What the exercise asks >> Exactly reproduce the lines from the line that has "The width and height of the screenshot is (1316, 914)." down to the last line of the entries, inclusive.

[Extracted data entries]
▶

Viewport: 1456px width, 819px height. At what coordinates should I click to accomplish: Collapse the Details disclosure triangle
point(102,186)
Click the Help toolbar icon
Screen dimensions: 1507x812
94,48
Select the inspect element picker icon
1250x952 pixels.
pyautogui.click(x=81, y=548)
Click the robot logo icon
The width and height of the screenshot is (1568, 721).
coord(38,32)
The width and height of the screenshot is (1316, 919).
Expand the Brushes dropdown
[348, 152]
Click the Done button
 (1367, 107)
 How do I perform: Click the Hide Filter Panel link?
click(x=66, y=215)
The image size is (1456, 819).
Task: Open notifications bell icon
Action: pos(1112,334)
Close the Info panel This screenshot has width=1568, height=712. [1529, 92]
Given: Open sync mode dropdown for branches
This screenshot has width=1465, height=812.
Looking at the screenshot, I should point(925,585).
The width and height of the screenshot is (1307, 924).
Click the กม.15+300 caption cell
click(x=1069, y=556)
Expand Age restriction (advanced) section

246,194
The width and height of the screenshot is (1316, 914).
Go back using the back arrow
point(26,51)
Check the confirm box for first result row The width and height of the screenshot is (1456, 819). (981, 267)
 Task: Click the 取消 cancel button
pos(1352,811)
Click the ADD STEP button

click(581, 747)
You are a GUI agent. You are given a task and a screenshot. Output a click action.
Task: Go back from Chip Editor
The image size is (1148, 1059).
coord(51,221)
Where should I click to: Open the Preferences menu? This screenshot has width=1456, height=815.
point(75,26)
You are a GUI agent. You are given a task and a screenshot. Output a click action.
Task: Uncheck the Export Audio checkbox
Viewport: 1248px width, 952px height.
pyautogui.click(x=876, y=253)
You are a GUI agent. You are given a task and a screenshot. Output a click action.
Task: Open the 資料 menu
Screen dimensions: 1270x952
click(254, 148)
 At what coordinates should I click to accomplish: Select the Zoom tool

◀

Answer to the exercise >>
The width and height of the screenshot is (1316, 914).
Go back using the back arrow
point(26,51)
Check the confirm box for first result row The width and height of the screenshot is (1456, 819). (981, 267)
 Task: Click the 取消 cancel button
pos(1352,811)
Click the ADD STEP button

click(581, 747)
You are a GUI agent. You are given a task and a screenshot. Output a click action.
Task: Go back from Chip Editor
The image size is (1148, 1059).
coord(51,221)
Where should I click to: Open the Preferences menu? This screenshot has width=1456, height=815.
point(75,26)
You are a GUI agent. You are given a task and a screenshot. Output a click action.
Task: Uncheck the Export Audio checkbox
Viewport: 1248px width, 952px height.
pyautogui.click(x=876, y=253)
You are a GUI agent. You are given a task and a screenshot. Output a click action.
Task: Open the 資料 menu
Screen dimensions: 1270x952
click(254, 148)
 At what coordinates should I click to accomplish: Select the Zoom tool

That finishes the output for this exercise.